Beneath the Stetson
Janice Maynard
One
Gil Addison didn’t like Feds. Even when they came wrapped in pretty packages. Perhaps it was the trace of Comanche blood in his veins that kept an atavistic memory alive...all those years of government promises made and broken. Gil was a white man living in a white man’s world, no doubt about it. Nothing much of his Native American heritage lingered except for his black hair, brown eyes and olive skin.
But the distrust remained.
He stood inside the house, hand on an edge of the curtain, and watched as a standard-issue dark sedan made its way down the long driveway. Technically, the woman for whom he waited wasn’t a Fed. She was a state investigator. But she had been trained by Feds, and that was close enough.
“Who is it, Daddy?”
His four-year-old son, Cade, endlessly curious, wrapped an arm around his father’s leg. Gil glanced down at the boy, smiling in spite of his unsettled emotions. “A lady who wants to talk to me. Don’t worry. It won’t take long.” He had promised Cade they would go riding today.
“Is she pretty?”
Gil raised an eyebrow. “Why would that matter?”
The child with the big, far-too-observant eyes grinned. “Well, if she is, you might want to date her and fall in love and then get married and—”
“This again?” Gil kept his hand over the boy’s mouth in a mock insistence on changing the subject. He knelt and looked Cade in the eyes. “I have you. That’s all I need.” Single parenting was not for wimps. Sometimes it was the loneliest job in the world. And Gil wondered constantly if he was making irrevocable mistakes. He hugged his son before standing up again. “I think I’ve been letting you watch too much TV.”
Cade pulled the curtains even farther aside and watched as the car rolled to a stop and parked. The car door opened and the woman stepped out. “She is pretty,” Cade said, practically bouncing with the energy that never seemed to diminish.
Inwardly, Gil agreed with Cade’s assessment, albeit reluctantly. Bailey Collins, despite the professional pantsuit that was as dark and unexceptional as her car, made an impression on a man. Only a few inches shy of Gil’s six-one height, she carried herself with confidence. Wavy, shoulder-length brown hair glinted in the sun with red highlights. Her thick-lashed eyes were almost as dark as Gil’s.
Though she was still too far away for Gil to witness those last two attributes, he had a good memory.
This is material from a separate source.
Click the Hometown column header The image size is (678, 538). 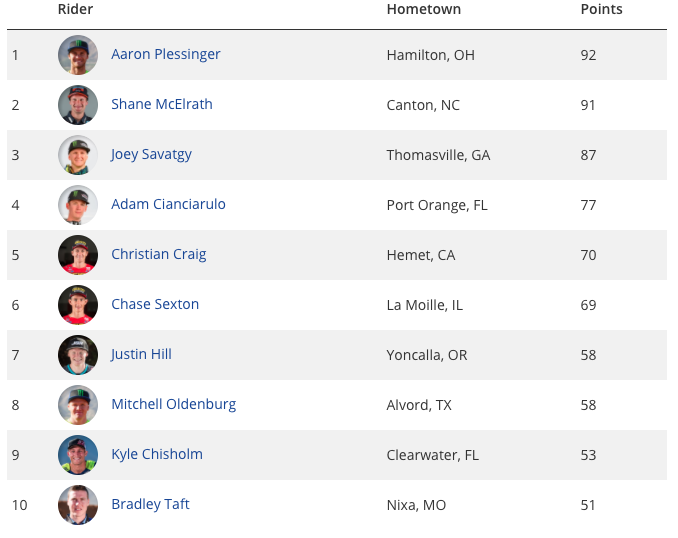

Today was not his first encounter with Bailey Collins.
As she mounted his front steps, he opened the door, refusing to acknowledge that his heart beat faster than normal. The first time he met her, they had faced each other across a desk at Royal’s police station. Even then he’d felt a potent mix of sexual hunger and resentment. But Bailey was on his turf now. He’d be calling the shots. She might think her credentials gave her power, but he was not prepared to accept them at face value.
* * *
Bailey caught her toe on the edge of the top step and stumbled, almost falling flat on her face. Fortunately, she regained her balance at the last second, because in the midst of her gyrations the door flew open, and a man she recognized all too well stood framed in the doorway.
Gil Addison.
Even as she acknowledged the jolt to her chest, she was taken aback by the presence of a second male. The man for whom she felt an unwelcome but visceral attraction was not alone. He held the hand of a small boy, most likely—according to Gil’s dossier—his son. Even without written verification, she could have guessed the relationship. The young one was practically a carbon copy of his older counterpart.
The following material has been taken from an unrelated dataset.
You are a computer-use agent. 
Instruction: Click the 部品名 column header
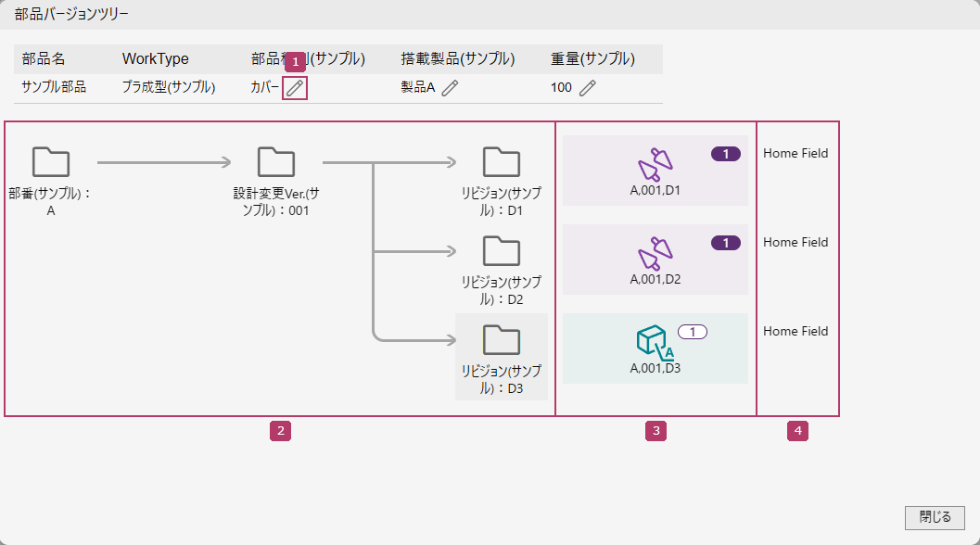(44, 59)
The child broke free of his father’s hold and stepped forward to beam at Bailey. “Welcome to the Straight Arrow,” he said, holding out his hand with poignant maturity. His gap-toothed smile was infectious. “I’m Cade.”
Bailey squatted, holding out her hand, as well, feeling the warmth of the small palm as it nestled briefly in hers. “Hello, Cade,” she said. “I’m Bailey.”
“Ms. Collins,” Gil corrected with a slight frown. “I’m trying to teach him manners.”
“It’s not bad manners to use my first name if I offer the privilege,” Bailey said evenly, rising to face the man who had already given her sleepless nights.
Cade looked back and forth between the two adults. The thinly veiled antagonism between them was unfortunate, because Cade seemed first confused and then unhappy. The boy’s chin wobbled. “I wanted my dad to like you,” he whispered, staring up at Bailey with huge blue eyes that must have come from his mother.
Bailey’s heart melted. “Your dad and I like each other just fine,” she told Cade, daring Gil to disagree. “Sometimes grown-ups get frustrated about things, but that doesn’t mean we’re angry.” Even as an adult of thirty-three, she remembered vague impressions of her parents arguing. Yelling. Saying wretched, bitter words that couldn’t be unheard.